A former Bradford Royal Infirmary staff nurse has been jailed for three years for stealing pain-killing drugs meant for patients.

Emma Webster became addicted to pethidine because of pressures at home and at work.

The 33-year-old, who has three young children, began injecting herself with the opium-based drug after her promotion to Ward 11 at BRI in 1999.

Webster, known as Braithwaite before her marriage, substituted syringes of pethidine with those containing water.

In March 2000 she had to leave her job after she was caught stealing the drug.

She appeared before Bradford magistrates where she pleaded guilty to stealing and possessing pethidine and was conditionally discharged.

The following year she began agency work at Leeds General Infirmary and between 2001 and 2002 again began stealing pethidine.

Webster denied she stole drugs at Leeds and altered paperwork to cover it up. But the Leeds Crown Court jury convicted her of eight charges of stealing pethidine, five of false accounting and one of forgery.

Sentencing Webster yesterday, Judge Jennifer Kershaw QC told her: "These offences constitute a gross abuse of trust and a dereliction of your professional duties as a nurse."

The judge said she was satisfied Webster had been addicted to pethidine throughout her time at Leeds and had deprived patients of pain-relieving medication they needed.

"Their needs were swept aside and overridden by your need for pethidine," the judge said.

She said Webster's actions caused confusion and alarm among colleagues who wondered what was going on. She had also persuaded junior doctors to prescribe pethidine to elderly patients to serve her own interests.

Her activities probably undermined public confidence in the running of Leeds Teaching Hospitals Trust.

The judge said that after she was forced to resign from BRI and pleaded guilty to stealing the drug she persisted in offending at Leeds.

Webster's barrister Jon Swain said the case was a tragedy for her as she would never nurse again.

"It was a vocation she felt from the earliest," he said.

Webster's jail term was devastating for her and for her children aged nine, five and 18 months, he said.

During the trial Webster's colleagues described her as outgoing, confident and friendly. But a ward sister at BRI remembered her as "excitable and giddy" and other staff said her behaviour on a personal level could be odd and irritating.

Some recalled Webster, of Warley View, Bramley, Leeds, pulling down the zips of her colleagues' uniforms but none had any criticism of her nursing.

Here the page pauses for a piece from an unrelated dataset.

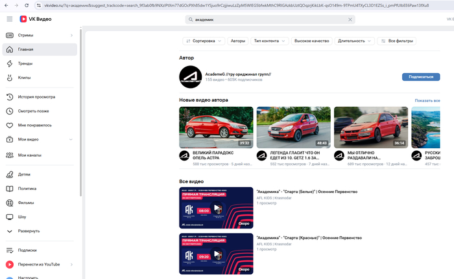Open AcademeG channel avatar

click(190, 77)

In fact it was her self-confidence that persuaded junior doctors to swap morphine for pethidine.

A Leeds Teaching Hospitals NHS Trust spokesman said: "We welcome today's verdict, which comes at the end of a long trial that has been difficult for the numerous Trust staff called to give evidence."

He said the Trust had checked its systems for weaknesses and, as a result, had overhauled its relationship with nursing agencies.

On the rare occasions it used external agencies it was under the strict terms of a new quality framework set up by the NHS Purchasing and Supply Agency (PASA).

"A specific policy has been introduced to ensure that temporary staff cannot find themselves in charge of a ward area."